The study, led by researchers from Indiana University Bloomington and the University of Minnesota, shows that although telehealth offers a promising strategy for improving access to care and health outcomes, where an older adult lives will affect their odds of using it. The findings were published Tuesday in a JAMDA – The Journal of the Post-Acute and Long-Term Care Medical Association article in press.
Using data from almost 7,000 participants in the 2021-2022 National Core Indicators-Aging and Disabilities Adult Consumer Survey for LTSS, the researchers found that assisted living residents had 20% lower odds of using telehealth, and nursing home residents had 63% lower odds of using it, compared with their community-dwelling counterparts. Nursing home residents had 54% lower odds of using telehealth than did assisted living residents.
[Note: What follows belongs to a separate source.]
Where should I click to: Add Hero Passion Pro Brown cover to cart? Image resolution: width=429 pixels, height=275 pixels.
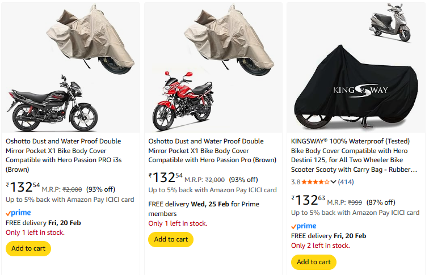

The findings, the authors said, highlight a disparity in telehealth access and delivery across various LTSS settings. The lower use in assisted living communities and nursing homes, they said, may reflect differences in infrastructure, staffing and resident autonomy.
Older adults in assisted living or nursing homes, they said, may rely on staff members to determine whether and when telehealth is used, limiting their ability to initiate or independently participate in virtual care. Organizational workflows, competing staff demands and the availability of on-site providers may further constrain the use of telehealth, according to the researchers.
Lower telehealth use, particularly in nursing homes, is an unrealized opportunity to expand telehealth in those settings to improve care coordination, increase access to specialty care and support better resident health outcomes, the investigators said.
“Identifying setting-specific determinants — such as staffing models, technology infrastructure, care complexity and resident autonomy — will be critical for better understanding when, in what settings, and for whom telehealth is most appropriate,” the authors concluded. “Such work is essential for identifying and addressing potential disparities in telehealth use across the LTSS continuum and informing policies and interventions that promote equitable access for all older adults who can benefit from telehealth.”